[The problem]
Nothing but the lines from the one containing "Task: Click right" to the end of the data should be copied, exactly, and the pictures stay out.

[Task material]

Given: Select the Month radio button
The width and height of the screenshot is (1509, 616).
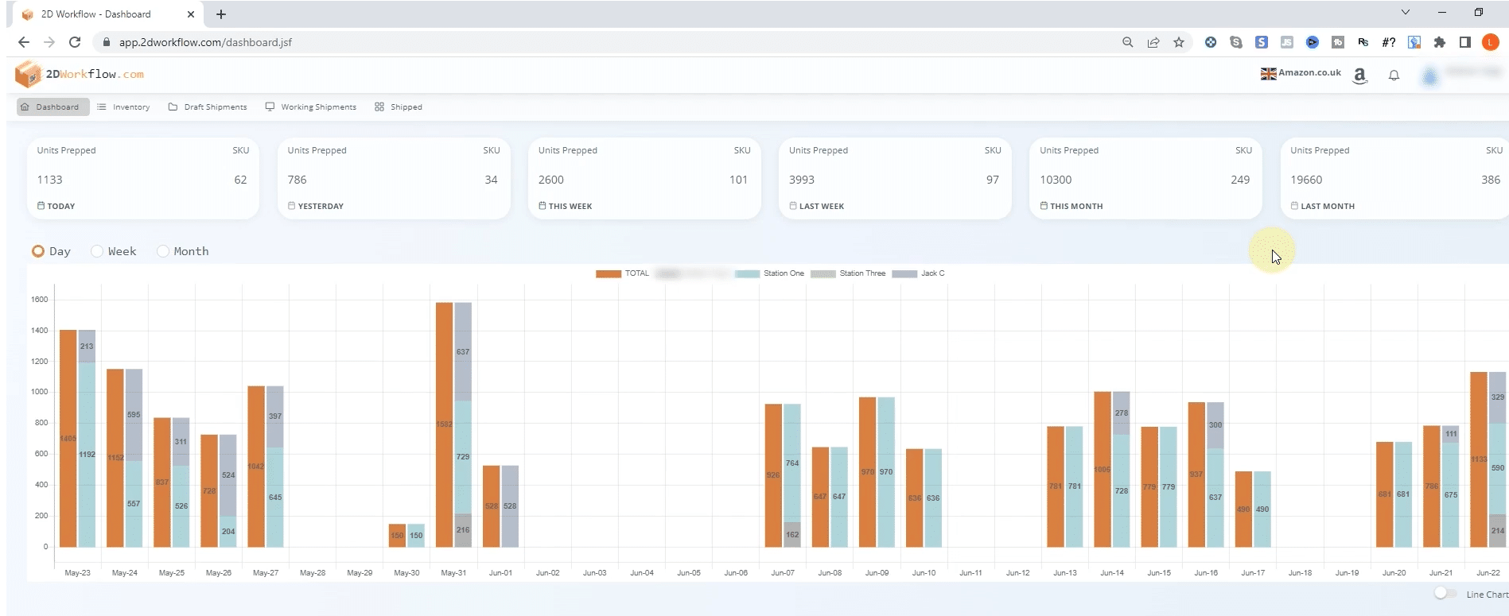Looking at the screenshot, I should 163,251.
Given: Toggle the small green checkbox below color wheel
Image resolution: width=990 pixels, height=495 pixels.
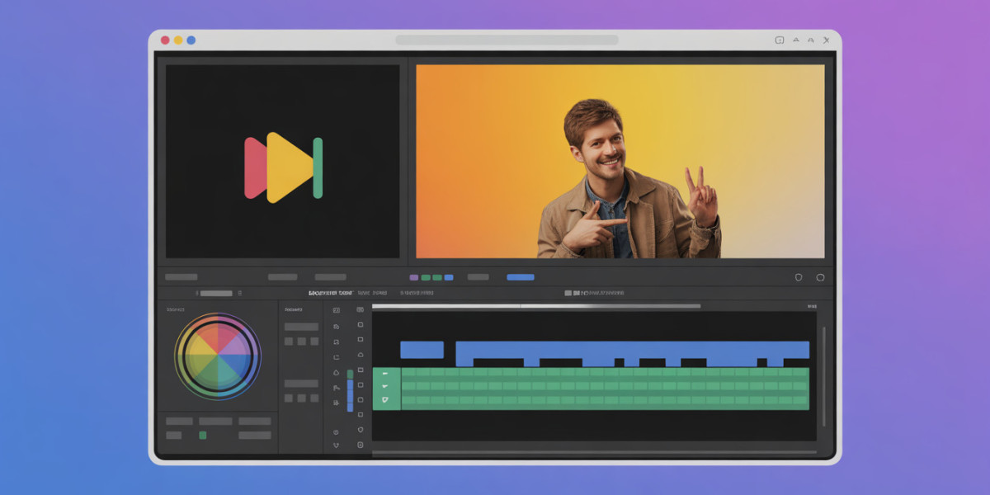Looking at the screenshot, I should coord(202,435).
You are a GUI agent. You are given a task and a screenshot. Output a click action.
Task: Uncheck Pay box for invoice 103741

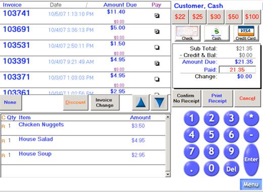point(157,16)
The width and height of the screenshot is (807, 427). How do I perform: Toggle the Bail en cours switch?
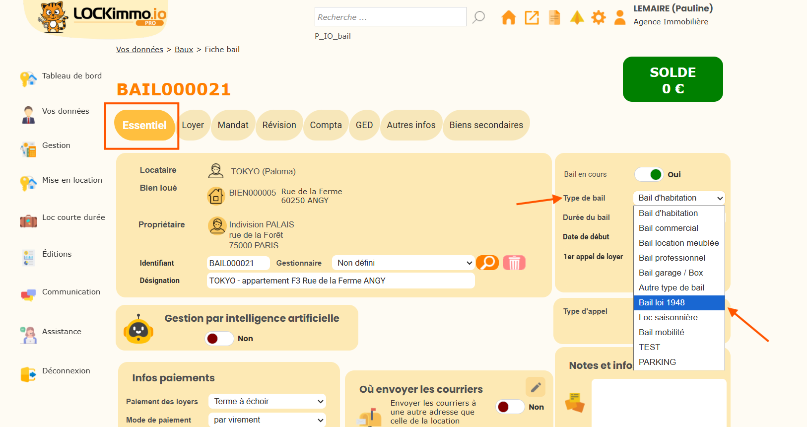click(649, 174)
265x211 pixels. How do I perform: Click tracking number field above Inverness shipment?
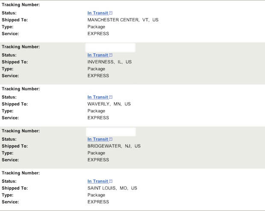pyautogui.click(x=111, y=47)
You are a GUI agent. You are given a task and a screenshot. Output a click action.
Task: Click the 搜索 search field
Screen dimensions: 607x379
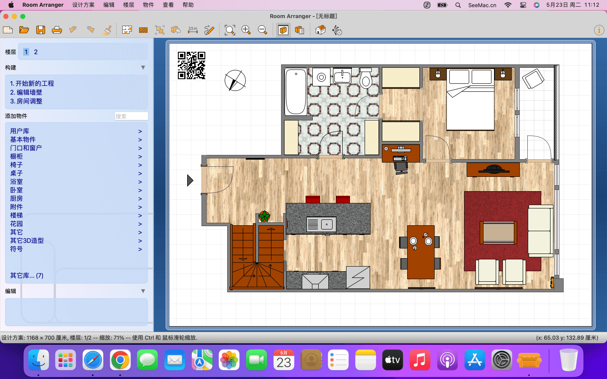pyautogui.click(x=131, y=116)
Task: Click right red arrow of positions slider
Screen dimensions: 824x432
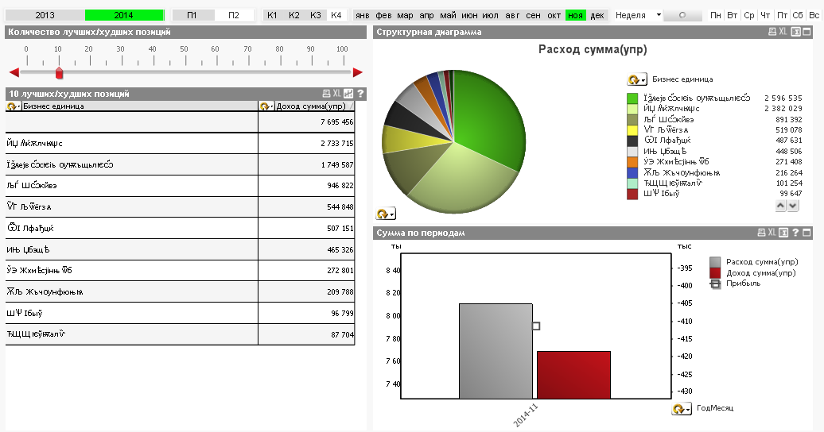Action: (x=358, y=72)
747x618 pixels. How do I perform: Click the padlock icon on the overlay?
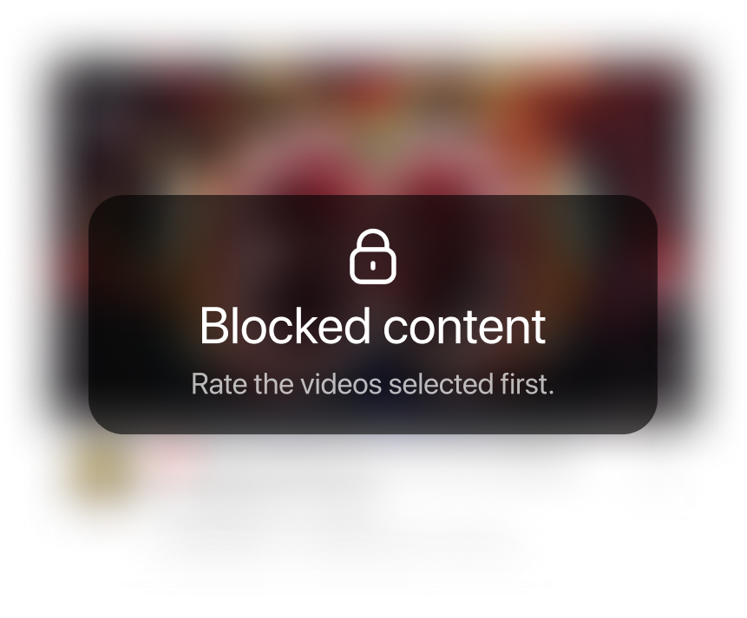point(373,257)
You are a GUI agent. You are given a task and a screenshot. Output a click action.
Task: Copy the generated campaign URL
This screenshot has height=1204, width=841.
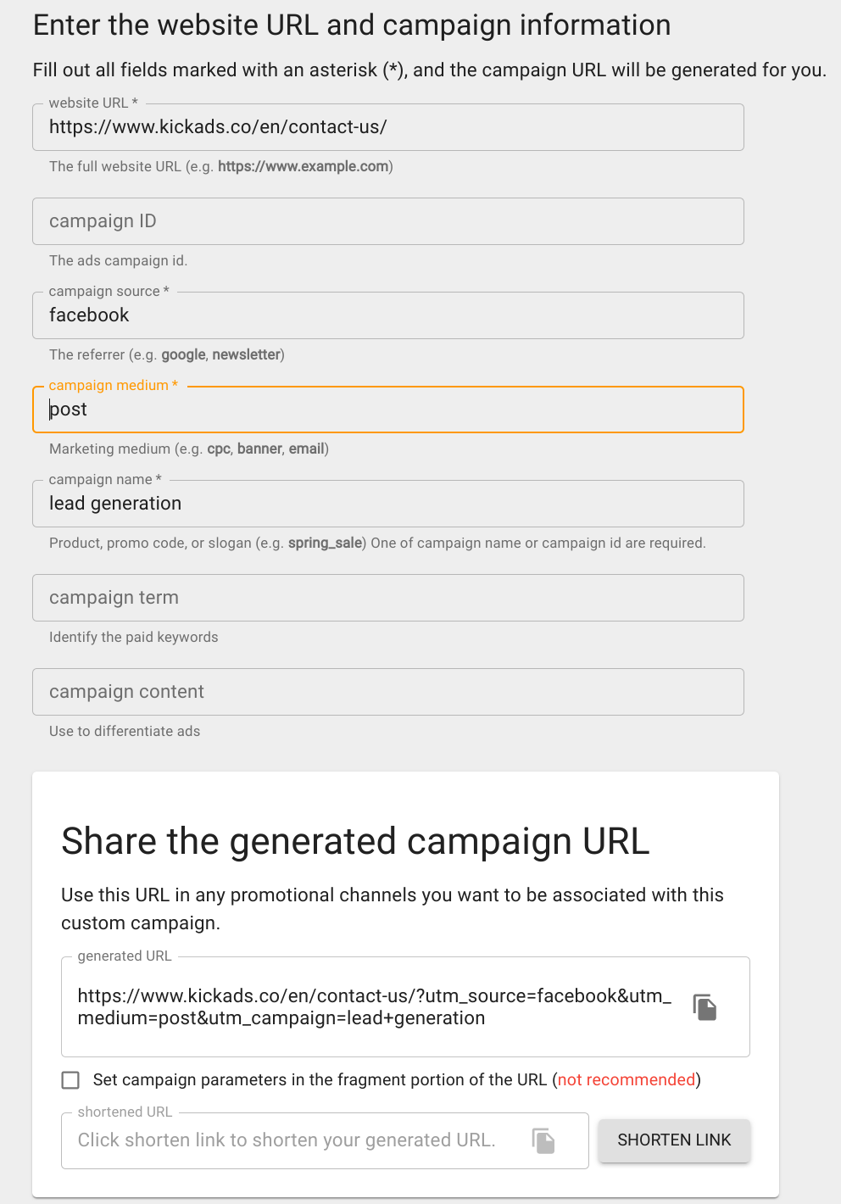705,1007
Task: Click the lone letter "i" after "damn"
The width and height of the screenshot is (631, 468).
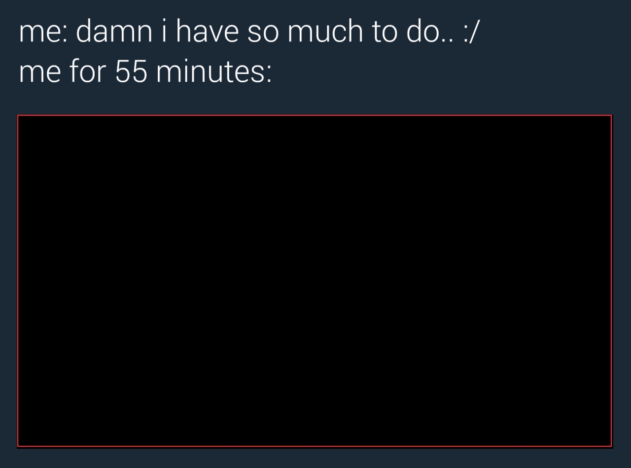Action: pos(164,32)
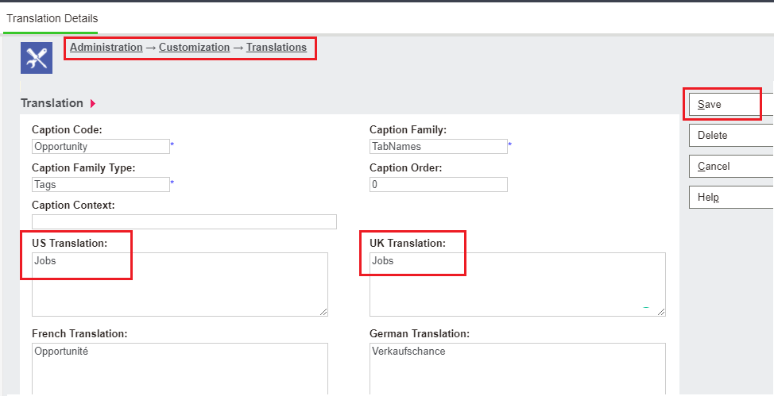Open the Translation Details tab

click(x=52, y=19)
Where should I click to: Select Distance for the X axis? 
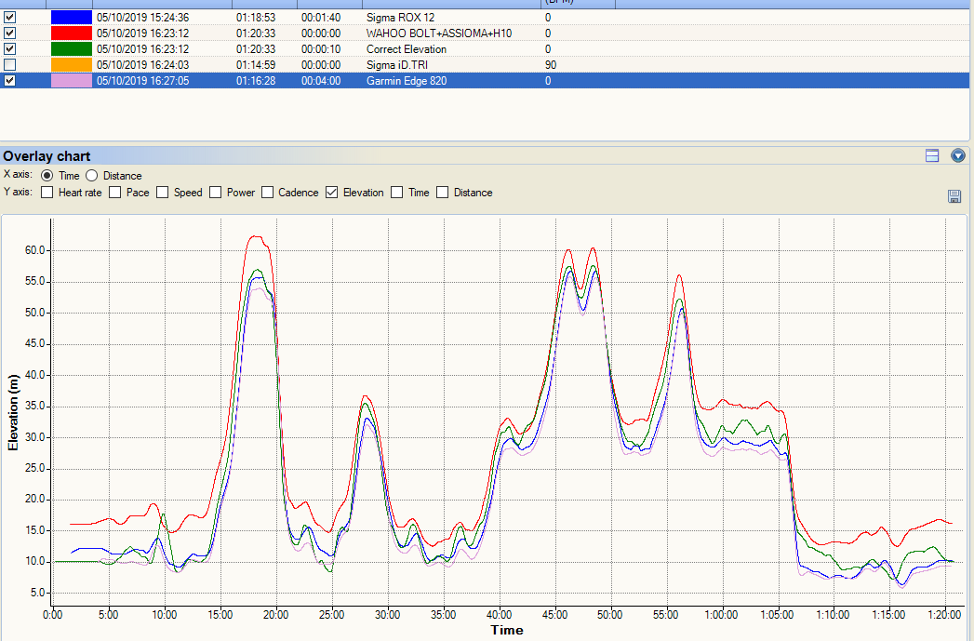pos(92,176)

[Solved problem]
Task: Click right red arrow of positions slider
Screen dimensions: 824x432
Action: (x=358, y=72)
747x618 pixels. How do I perform: Click the padlock icon on the overlay?
point(373,257)
You are a GUI agent. You are given a task and a screenshot. Output a click action.
Task: Copy the generated campaign URL
This screenshot has height=1204, width=841.
705,1007
Task: Click the lone letter "i" after "damn"
The width and height of the screenshot is (631, 468).
Action: pos(164,32)
Open the Translation Details tab

click(x=52, y=19)
Where should I click to: Select Distance for the X axis? 
pos(92,176)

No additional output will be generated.